COMPLETE THE FOLLOWING |
1. In the loading measurement passage, turn the paragraph beginning "In this paper, we adopt actual loading datasets" into a short bulleted list that keeps its main facts.
2. Output word for word the part of the loading measurement passage starting at "In this paper, we" and ending at "material loading capacity.".

─── SELECTED PASSAGE ───

2. Step 7–15 denotes the loading measurement via Light-GBM and some related metrics evaluation. The time complexity is about $O(JM+J\times [T\times \text{length}[(a\mathrm{\%})+(b\mathrm{\%})]\times D])$. J is the training data, M is the number of bins, $T\times \text{length}[(a\mathrm{\%})+(b\mathrm{\%})]$ is the length of features, and D is the max-depth of trees. In a word, the time complexity of the ScTCN-LightGBM model is the sum of all modules.

4. Experiments

4.1. Experimental settings and metrics

In this paper, we adopt actual loading datasets collected from the coal mines of Anhui Province, China. The experimental object is a single carriage with a standard loading capacity (70 tons), as shown in Figure 6. The experimental programming environments are the Python 3.9 programming environment, the Keras framework, the NVIDIA RTX 3090 GPU, the AMD R7-5800x CPU, and 32 GB of memory.

Figure 6. The schematic of material loading capacity.

Further, we select the determination coefficient (R²), the Root Mean Square Error (RMSE), the Mean Absolute Error (MAE), and the Mean Absolute Percentage Error (MAPE) as models’ evaluation metrics. (17) $\begin{array}{rl}\text{RMSE}& =\sqrt{\frac{1}{J}{\sum }_{z=1}^J{(M_z-{\hat{M}}_z)}^2}\end{array}$(17) (18) $\begin{array}{rl}\text{MAE}& =\frac{1}{J}|{\sum }_{z=1}^J(M_z-{\hat{M}}_z)|\end{array}$(18) (19) $\begin{array}{rl}\text{MAPE}& =\frac{1}{J}{\sum }_{z=1}^J\left|\frac{(M_z-{\hat{M}}_z)}{M_z}\right|\times 100\mathrm{\%}\end{array}$(19) (20) $\begin{array}{rl}{\text{R}}^2& =1-\frac{\text{SSE}}{\text{SST}}=1-\frac{{\sum }_{z=1}^J{({\hat{M}}_z-M_z)}^2}{{\sum }_{z=1}^J{(\overline{M}-M_z)}^2}\end{array}$(20) where ${\hat{M}}_z$ and $M_z$ are the measurement and actual loading capacity, respectively. $\overline{M}$ is the average of the actual loading values $M_z$.

─── LISTING ───

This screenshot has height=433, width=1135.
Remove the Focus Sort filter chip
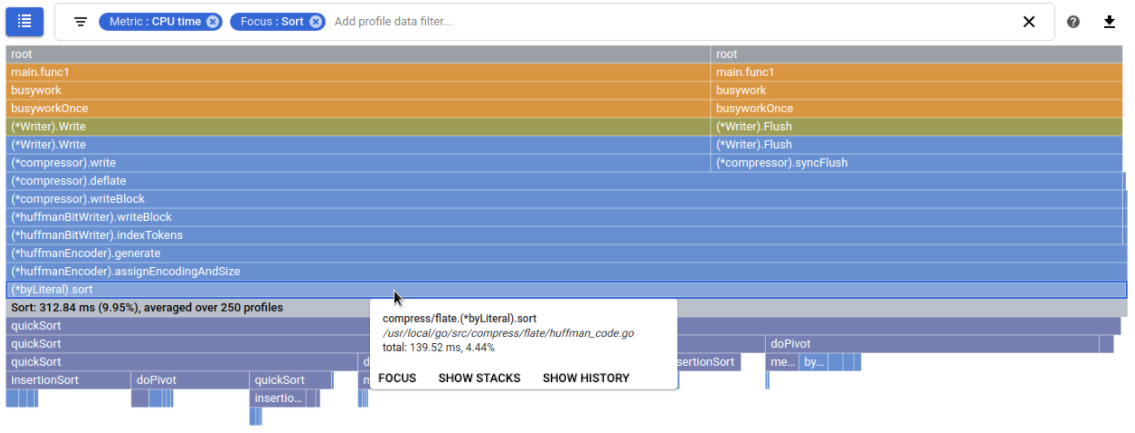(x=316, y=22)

───
─── LISTING ───

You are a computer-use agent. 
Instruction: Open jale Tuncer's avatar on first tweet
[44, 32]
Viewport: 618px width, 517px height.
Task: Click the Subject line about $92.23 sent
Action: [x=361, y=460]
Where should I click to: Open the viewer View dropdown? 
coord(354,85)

───

RESULTS OF THE TASKS |
1.
- Data: actual loading datasets collected from coal mines in Anhui Province, China
- Experimental object: a single carriage with a standard loading capacity of 70 tons (shown in Figure 6)
- Programming environment: Python 3.9 and the Keras framework
- Hardware: NVIDIA RTX 3090 GPU, AMD R7-5800x CPU, and 32 GB of memory

2.
In this paper, we adopt actual loading datasets collected from the coal mines of Anhui Province, China. The experimental object is a single carriage with a standard loading capacity (70 tons), as shown in Figure 6. The experimental programming environments are the Python 3.9 programming environment, the Keras framework, the NVIDIA RTX 3090 GPU, the AMD R7-5800x CPU, and 32 GB of memory.

Figure 6. The schematic of material loading capacity.